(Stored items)
* * *

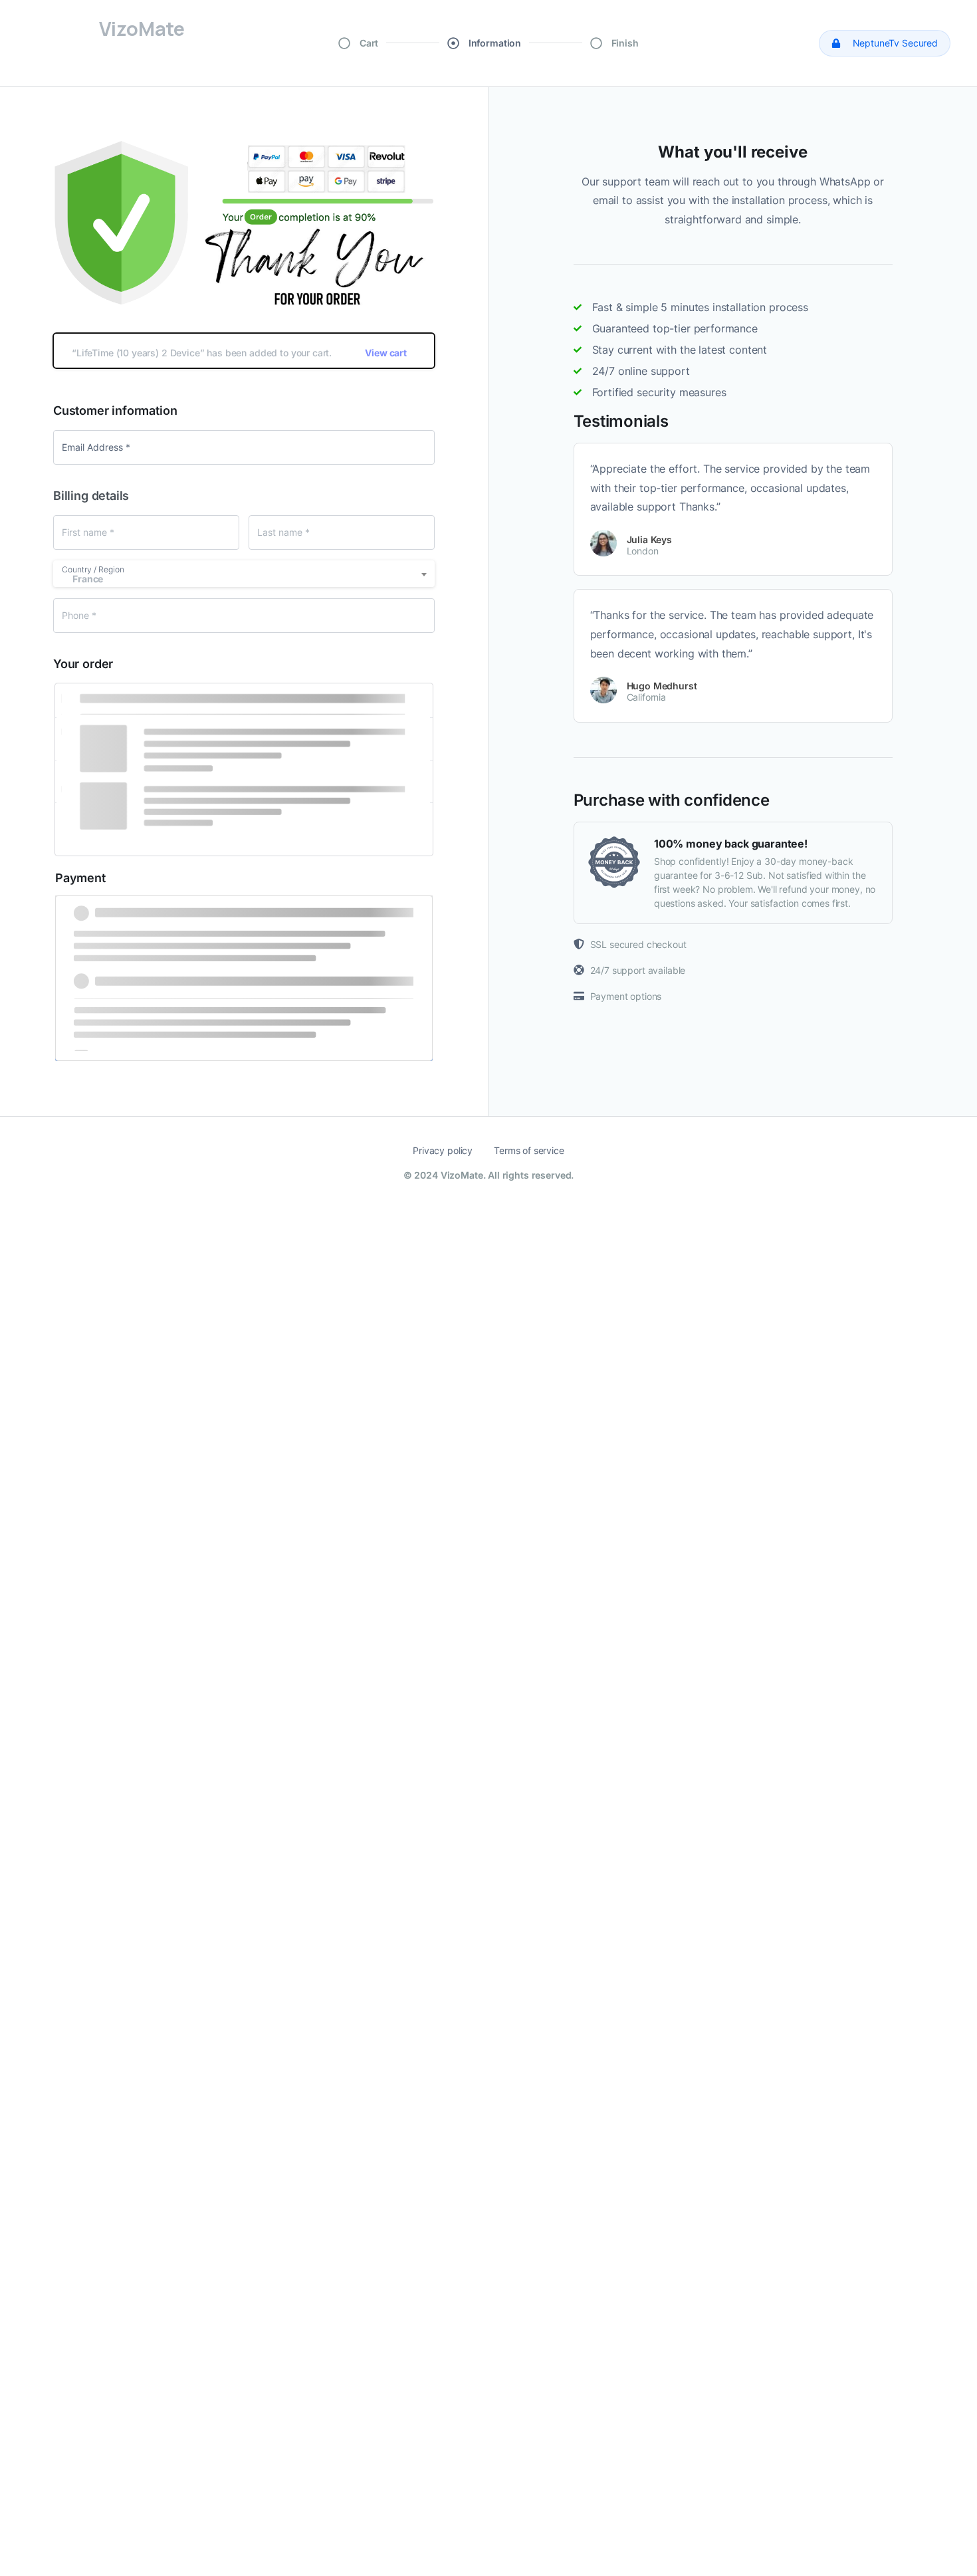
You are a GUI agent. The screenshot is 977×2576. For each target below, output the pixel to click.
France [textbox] (87, 578)
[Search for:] (488, 2347)
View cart (386, 352)
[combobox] (244, 573)
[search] (30, 2315)
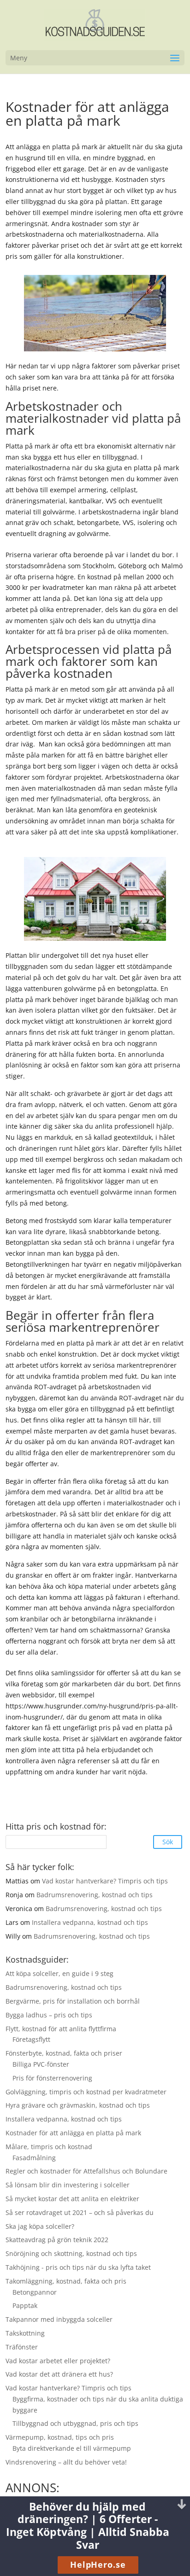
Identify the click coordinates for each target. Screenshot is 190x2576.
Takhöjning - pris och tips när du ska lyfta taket (78, 2267)
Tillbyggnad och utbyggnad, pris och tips (75, 2423)
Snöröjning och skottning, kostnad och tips (71, 2253)
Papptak (24, 2305)
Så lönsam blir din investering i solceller (68, 2184)
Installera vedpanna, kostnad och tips (90, 1922)
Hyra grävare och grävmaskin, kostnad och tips (78, 2105)
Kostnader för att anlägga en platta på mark (73, 2132)
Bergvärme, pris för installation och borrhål (73, 2001)
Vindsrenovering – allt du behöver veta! (66, 2462)
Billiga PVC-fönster (40, 2064)
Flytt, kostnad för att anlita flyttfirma (61, 2028)
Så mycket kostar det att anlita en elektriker (72, 2198)
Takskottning (25, 2333)
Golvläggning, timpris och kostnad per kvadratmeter (86, 2091)
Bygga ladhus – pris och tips (49, 2015)
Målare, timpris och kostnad (49, 2146)
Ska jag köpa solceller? (40, 2226)
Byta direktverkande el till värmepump (71, 2448)
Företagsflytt (31, 2039)
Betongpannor (34, 2292)
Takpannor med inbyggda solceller (59, 2319)
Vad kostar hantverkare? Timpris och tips (105, 1881)
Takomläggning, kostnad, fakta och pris (66, 2281)
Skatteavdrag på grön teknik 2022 (57, 2239)
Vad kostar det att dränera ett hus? (59, 2374)
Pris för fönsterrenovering (52, 2078)
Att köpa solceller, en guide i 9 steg (59, 1973)
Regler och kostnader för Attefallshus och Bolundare (86, 2171)
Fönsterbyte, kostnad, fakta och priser (64, 2053)
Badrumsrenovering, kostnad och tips (94, 1894)
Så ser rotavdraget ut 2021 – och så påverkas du (80, 2212)
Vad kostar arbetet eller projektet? (58, 2360)
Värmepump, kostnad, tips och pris (60, 2437)
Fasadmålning (34, 2157)
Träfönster (22, 2347)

* * *

◆ **AIM OF THE EXERCISE**: Could you repeat exactly the lines from the first one of the records above through the line containing "Så ser rotavdraget", leaving out any pictures?

◆ **ANSWER TO THIS PROBLEM**:
You are a GUI agent. The screenshot is 977×2576. For each target below, output the pixel to click.
France [textbox] (87, 578)
[Search for:] (488, 2347)
View cart (386, 352)
[combobox] (244, 573)
[search] (30, 2315)
Identify the click coordinates for each target. Screenshot is 190x2576.
Takhöjning - pris och tips när du ska lyfta taket (78, 2267)
Tillbyggnad och utbyggnad, pris och tips (75, 2423)
Snöröjning och skottning, kostnad och tips (71, 2253)
Papptak (24, 2305)
Så lönsam blir din investering i solceller (68, 2184)
Installera vedpanna, kostnad och tips (90, 1922)
Hyra grävare och grävmaskin, kostnad och tips (78, 2105)
Kostnader för att anlägga en platta på mark (73, 2132)
Bergvärme, pris för installation och borrhål (73, 2001)
Vindsrenovering – allt du behöver veta! (66, 2462)
Billiga PVC-fönster (40, 2064)
Flytt, kostnad för att anlita flyttfirma (61, 2028)
Så mycket kostar det att anlita en elektriker (72, 2198)
Takskottning (25, 2333)
Golvläggning, timpris och kostnad per kvadratmeter (86, 2091)
Bygga ladhus – pris och tips (49, 2015)
Målare, timpris och kostnad (49, 2146)
Ska jag köpa solceller? (40, 2226)
Byta direktverkande el till värmepump (71, 2448)
Företagsflytt (31, 2039)
Betongpannor (34, 2292)
Takpannor med inbyggda solceller (59, 2319)
Vad kostar hantverkare? Timpris och tips (105, 1881)
Takomläggning, kostnad, fakta och pris (66, 2281)
Skatteavdrag på grön teknik 2022 (57, 2239)
Vad kostar det att dränera ett hus? (59, 2374)
Pris för fönsterrenovering (52, 2078)
Att köpa solceller, en guide i 9 steg (59, 1973)
Regler och kostnader för Attefallshus och Bolundare (86, 2171)
Fönsterbyte, kostnad, fakta och priser (64, 2053)
Badrumsrenovering, kostnad och tips (94, 1894)
Så ser rotavdraget ut 2021 – och så påverkas du (80, 2212)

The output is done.